Judging by the 40,000 performers who have placed their music online
at MP3.com, Robertson's spiel struck a responsive chord with a lot
of would-be rock stars. But is it just a cruel tease? As a
starmaking machine, the site is a bust: Not a single act has gone
on to fame or fortune. Today, despite 500,000 visitors a day,
MP3.com has yet to prove that the Internet is a viable alternative
to the major record companies -- or even an efficient way of
attracting their attention. Indeed, MP3.com's recent decision to
offer a controversial new service -- online storage for record
collections -- suggests the company's future may be elsewhere.
In fact, MP3.com has created only one bona fide wealthy celebrity: Michael Robertson. The thirty-two-year-old Internet-savvy entrepreneur's rocket to riches via MP3.com's initial public stock offering is one of the Web's greatest success stories. But it is a success predicated not on any particular philosophy about music and how artists should be managed and marketed.
Before founding MP3.com, Robertson helmed a string of
less-successful software and Internet firms that offered such
services as search engines for files and domain names. It was while
working at one such company that he observed the growing number of
Web surfers searching for compressed music files and hit on the
idea of registering the domain name MP3.com.

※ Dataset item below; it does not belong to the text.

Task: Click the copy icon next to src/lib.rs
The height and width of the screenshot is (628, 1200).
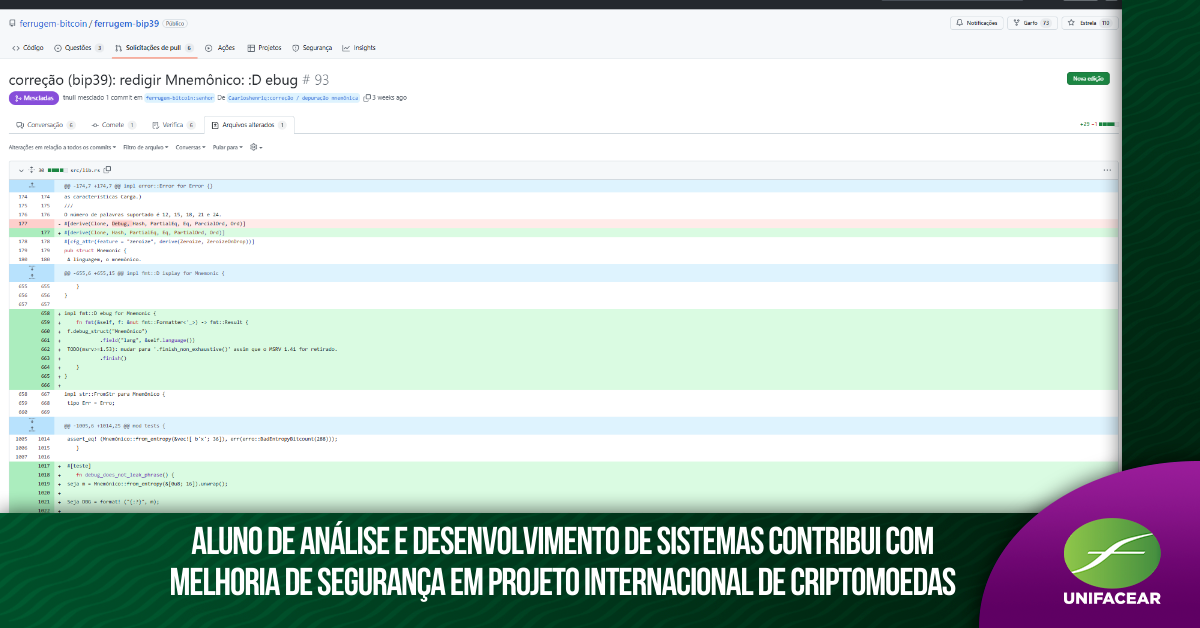Action: (107, 170)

Launched in 1998 with a staff of eight, the San Diego-based MP3.com
now has 250 employees and is perhaps the most visited music site on
the Web. Whether that's a function of what the company offers or
simply a continuing testimony to the soundness of Robertson's
decision to hang onto a hot name is a subject of debate. And while
there seems no end of new acts for the company to add to its site
-- more than 5,000 in November alone, according to Robertson --
it's also increasingly difficult to envision MP3.com as an
efficient tool for creating a new musical order.

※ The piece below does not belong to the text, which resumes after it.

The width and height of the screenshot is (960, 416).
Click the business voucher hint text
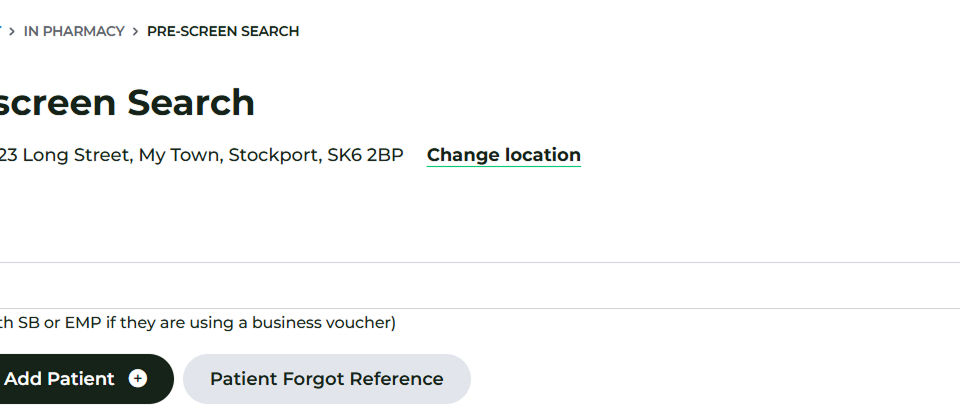(x=198, y=322)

Indeed, MP3.com no longer engages in the rhetoric of revolution.
Today, it portrays its mission in the blandest brick-and-mortar
terms possible."We don't care if you like band A or band B or band
C," says Robertson. "We are a data company. People think of us as a
record company -- we're not. We don't sign bands. We're in the
highway business; you guys are the ones who build the cars."

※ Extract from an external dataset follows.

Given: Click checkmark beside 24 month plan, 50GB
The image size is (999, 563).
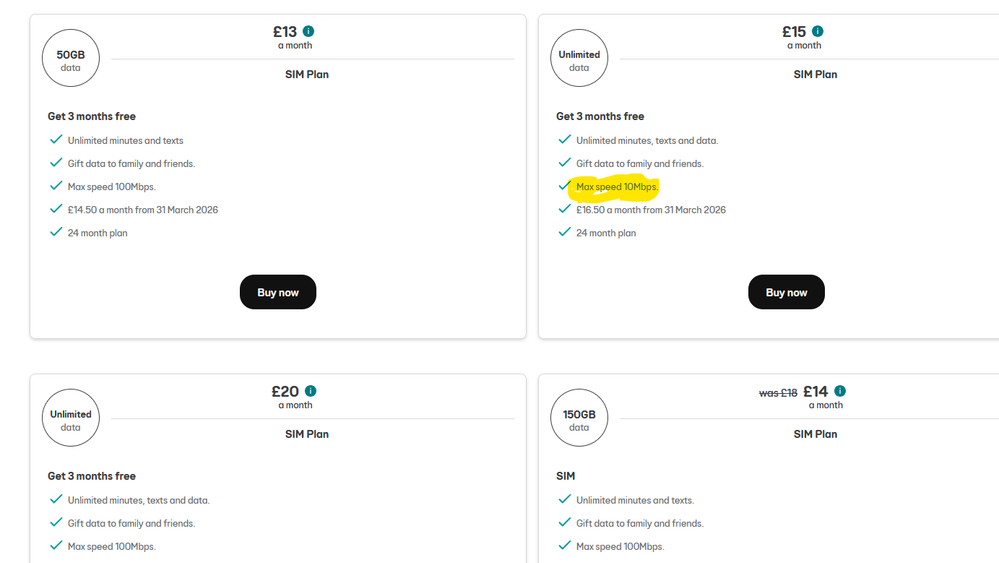Looking at the screenshot, I should pos(56,232).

Where that highway is going is anyone's guess. But its primary
attraction has been bands -- lots and lots and lots of bands, in
270 different categories. And unless an artist is selected by
MP3.com's staff as a "featured artist" -- tantamount to being
highlighted as the act of the day in its genre -- it's virtually
impossible to stand out in the site's flea-market presentation.
That has led some in the record industry to wonder whether what
MP3.com is really selling is a mirage. "Michael Robertson has been
phenomenally successful doing something," says one veteran record
producer. "But if MP3.com has proved anything, it's that democracy
doesn't work when it comes to music. It gives people false
hope."
Musicians may know that, but they also seem willing to live with it
-- perhaps because they believe they'll be the exception to the
rule. And some are also seeing results from using MP3.com.
"Sure, there's the unrealistic hope that some A&R guy will hear
our song on the site," admits Steve McWilliams, bassist with the
Washington, D.C., rock band the Toronados. But after a month on the
site, he calls MP3.com "a godsend" and says that when one of the
band's songs was recently spotlighted for a day, it was downloaded
more than 800 times. While that was an insignificant fraction of
the visitors to the MP3.com site that day, McWilliams views it as
800 listeners he wouldn't have had otherwise -- who now might come
to a Toronados show or visit the band's Web site and buy one of its
self-marketed albums. "This is the way you do it yourself," he
says. "I'm doing everything I can to be as successful as I want to
be. It's a good thing. Hey, Rolling Stone called me,
right?"
But others have complained of uneven treatment: A story in the
San Diego Reader alleged that an MP3.com employee
repeatedly helped her boyfriend's band receive coveted "song of the
week" spotlights, a charge Robertson doesn't deny but
downplays.
Robertson says that one major label has signed an MP3.com act,
Gunburner. But there's more than a little yeast in the claim:
Robertson mistakenly identified the interested label as Capitol --
it's Columbia -- and as it turns out, the Florida rock group hasn't
actually been signed to the label. Instead, it's working under a
development deal, a common arrangement that allows a band to
continue to record demos, with the record company reserving the
right to sign the band if it hears anything it likes.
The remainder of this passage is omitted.